# START OF INFORMATION SUPPLIED

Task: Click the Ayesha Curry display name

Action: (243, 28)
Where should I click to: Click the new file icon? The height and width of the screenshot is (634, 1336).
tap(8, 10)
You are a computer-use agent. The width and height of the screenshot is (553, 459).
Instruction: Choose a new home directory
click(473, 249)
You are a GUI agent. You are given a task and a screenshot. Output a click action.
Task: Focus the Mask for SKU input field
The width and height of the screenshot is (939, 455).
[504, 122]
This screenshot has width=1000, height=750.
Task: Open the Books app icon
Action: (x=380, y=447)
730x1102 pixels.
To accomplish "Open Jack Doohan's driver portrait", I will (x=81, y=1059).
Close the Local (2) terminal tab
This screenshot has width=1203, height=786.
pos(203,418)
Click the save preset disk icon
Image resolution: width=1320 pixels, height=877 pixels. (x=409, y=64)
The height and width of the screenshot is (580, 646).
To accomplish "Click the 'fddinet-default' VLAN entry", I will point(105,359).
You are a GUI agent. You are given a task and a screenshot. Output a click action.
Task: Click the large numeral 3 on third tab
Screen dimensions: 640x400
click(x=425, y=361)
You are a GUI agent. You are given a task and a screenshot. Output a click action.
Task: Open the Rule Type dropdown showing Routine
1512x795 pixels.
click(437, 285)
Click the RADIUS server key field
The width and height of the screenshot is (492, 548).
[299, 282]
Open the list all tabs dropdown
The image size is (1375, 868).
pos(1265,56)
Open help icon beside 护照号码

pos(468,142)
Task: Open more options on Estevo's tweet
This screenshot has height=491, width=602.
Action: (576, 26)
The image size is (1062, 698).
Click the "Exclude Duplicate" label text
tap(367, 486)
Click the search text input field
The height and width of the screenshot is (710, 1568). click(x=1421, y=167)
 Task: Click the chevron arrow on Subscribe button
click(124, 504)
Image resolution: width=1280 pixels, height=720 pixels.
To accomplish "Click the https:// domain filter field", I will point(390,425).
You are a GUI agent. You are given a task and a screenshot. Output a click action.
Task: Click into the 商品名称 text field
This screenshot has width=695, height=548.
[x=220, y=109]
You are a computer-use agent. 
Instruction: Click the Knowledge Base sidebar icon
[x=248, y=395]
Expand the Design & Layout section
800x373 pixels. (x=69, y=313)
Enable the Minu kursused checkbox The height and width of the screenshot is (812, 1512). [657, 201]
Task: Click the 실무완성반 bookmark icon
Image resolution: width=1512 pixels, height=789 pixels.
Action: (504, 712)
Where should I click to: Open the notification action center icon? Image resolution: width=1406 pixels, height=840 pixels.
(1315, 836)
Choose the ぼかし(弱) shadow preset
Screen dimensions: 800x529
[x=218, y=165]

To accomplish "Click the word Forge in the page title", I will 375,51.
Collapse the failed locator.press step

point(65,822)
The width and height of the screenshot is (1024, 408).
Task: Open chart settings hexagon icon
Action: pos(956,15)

# END OF INFORMATION SUPPLIED

* **TASK REQUIREMENTS**: Repeat the lines between the one holding "Where should I click to: Open" and the one holding "[x=218, y=165]", inclusive, with no changes.

* **FINISHED EXERCISE**:
Where should I click to: Open the notification action center icon? Image resolution: width=1406 pixels, height=840 pixels.
(1315, 836)
Choose the ぼかし(弱) shadow preset
Screen dimensions: 800x529
[x=218, y=165]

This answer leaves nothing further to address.